Just about everything surrounding the 1999 sale of the Halper Collection at Sotheby’s in New York City was exciting, from the week-long museum-like preview of the material at Sotheby’s elegant…
By Tom Bartsch
SEP 16, 2009

Just about everything surrounding the 1999 sale of the Halper Collection at Sotheby’s in New York City was exciting, from the week-long museum-like preview of the material at Sotheby’s elegant digs on 72nd Street to the frenzied media coverage and ultimately the sale itself.

But all the way through it, Halper himself was perhaps the calmest guy on site. I had talked with him for many years about his desire to see his collection preserved largely intact in a museum, but here he was selling the bulk of it piecemeal through an admittedly spectacular auction.

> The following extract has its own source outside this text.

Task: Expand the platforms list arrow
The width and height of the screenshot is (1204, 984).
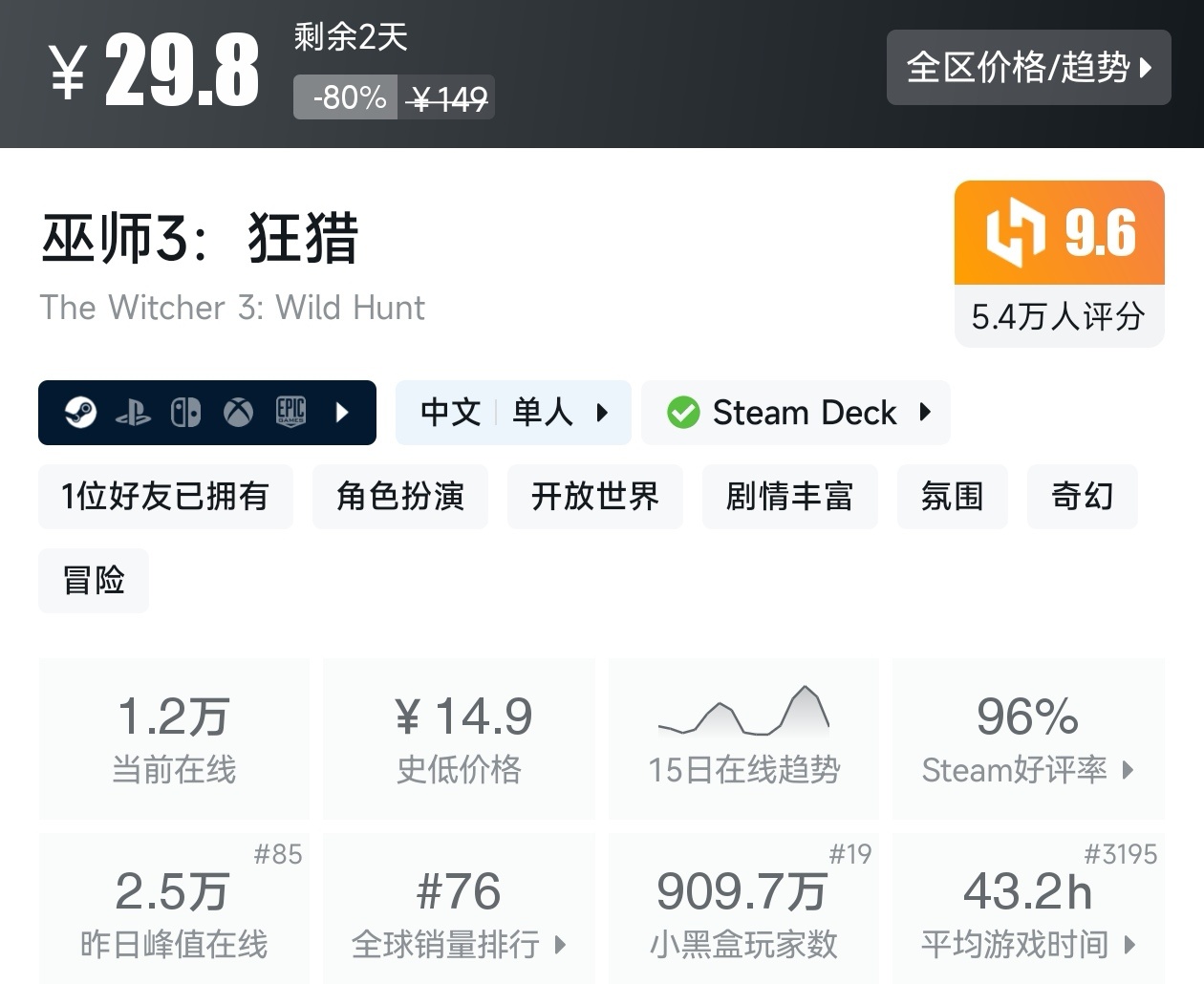Action: pyautogui.click(x=343, y=413)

It wasn’t technically the way he had envisioned the final curtain for his epic accumulation, but he seemed at peace with it all by the time the gavel fell on Lot No. 1, an 1868 Mueller & Deacon bronze baseball figurine ($12,650). It must have helped a bit that only months earlier he had sold a $5-million chunk of his stuff to Major League Baseball, which had promptly turned it all over to the Baseball Hall of Fame. That, in turn, gave rise to the Barry Halper wing at the Hall, which offers a nice glimpse of the Herculean efforts of the most prolific baseball memorabilia collector who ever lived.

Here’s a story I always liked about Halper, in part because – like so many of the best Halper stories – it didn’t center around a stratospheric dollar figure for this or that piece of memorabilia. Halper sold his stuff for $30 million-plus, but if you talked to him, the tales always centered around the stuff, not how much he paid for the stuff or what he might sell it for.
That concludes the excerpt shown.